§ **Passage shown**:
Thread: Lagrange's Thm and normal subgroup

1. Lagrange's Thm and normal subgroup

If H is a subgroup of a group G, we define:
G/H = {xH : x belongs to G}
H\G = {Hx : x belongs to G}
Let G = D10 = {x, y| x^5 = y^2 = 1, yx =x^4(y)}
and K = {1, x, x^2,x^3,x^4} and H ={1,y}

How do you find G/K? and find the normal subgroup of D10

Can you give me some hints how to do this question plz?

Cheers

2. Cosets

To find $G/K$ one needs to just consider the cosets. By Lagrange you know that $|G/K|=\frac{|G|}{|K|}=\frac{10}{5}=2$ so in this case we should expect 2 distinct cosets. One is always $1K$ and this will be the same coset as when you translate K by anything in K. So to find the other coset try transalating (multiplying on the left) by one of the other elements in $D_{10} - K$ and see what happens.

Also notice why this particular subgroup is always Normal, and see that there is nothing particularly special about this group, but more importantly that it has size one half as big as the mother group. In fact this is always the case that every subgroup of index 2 is normal, and in more generality if p is the smallest prime that divides the order of the group, any subgroup of index p is normal (note Lagrange does not guarantee the existance of such a subgroup). But in the Dihedral group of order 2n there always is one of index 2 because there is always a cyclic group of order n (the group of rotations of the n-gon in this case the regular pentagon)

Hope this helps.

§ **Records provided**:
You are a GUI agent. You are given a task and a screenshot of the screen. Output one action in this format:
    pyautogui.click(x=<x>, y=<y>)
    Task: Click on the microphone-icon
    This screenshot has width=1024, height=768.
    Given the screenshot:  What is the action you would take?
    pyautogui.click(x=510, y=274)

§ **Task goal**: Write out the whole thread on Lagrange's theorem and normal subgroups word for word, from its title line to its last line.

§ **Output of the exercise**:
Thread: Lagrange's Thm and normal subgroup

1. Lagrange's Thm and normal subgroup

If H is a subgroup of a group G, we define:
G/H = {xH : x belongs to G}
H\G = {Hx : x belongs to G}
Let G = D10 = {x, y| x^5 = y^2 = 1, yx =x^4(y)}
and K = {1, x, x^2,x^3,x^4} and H ={1,y}

How do you find G/K? and find the normal subgroup of D10

Can you give me some hints how to do this question plz?

Cheers

2. Cosets

To find $G/K$ one needs to just consider the cosets. By Lagrange you know that $|G/K|=\frac{|G|}{|K|}=\frac{10}{5}=2$ so in this case we should expect 2 distinct cosets. One is always $1K$ and this will be the same coset as when you translate K by anything in K. So to find the other coset try transalating (multiplying on the left) by one of the other elements in $D_{10} - K$ and see what happens.

Also notice why this particular subgroup is always Normal, and see that there is nothing particularly special about this group, but more importantly that it has size one half as big as the mother group. In fact this is always the case that every subgroup of index 2 is normal, and in more generality if p is the smallest prime that divides the order of the group, any subgroup of index p is normal (note Lagrange does not guarantee the existance of such a subgroup). But in the Dihedral group of order 2n there always is one of index 2 because there is always a cyclic group of order n (the group of rotations of the n-gon in this case the regular pentagon)

Hope this helps.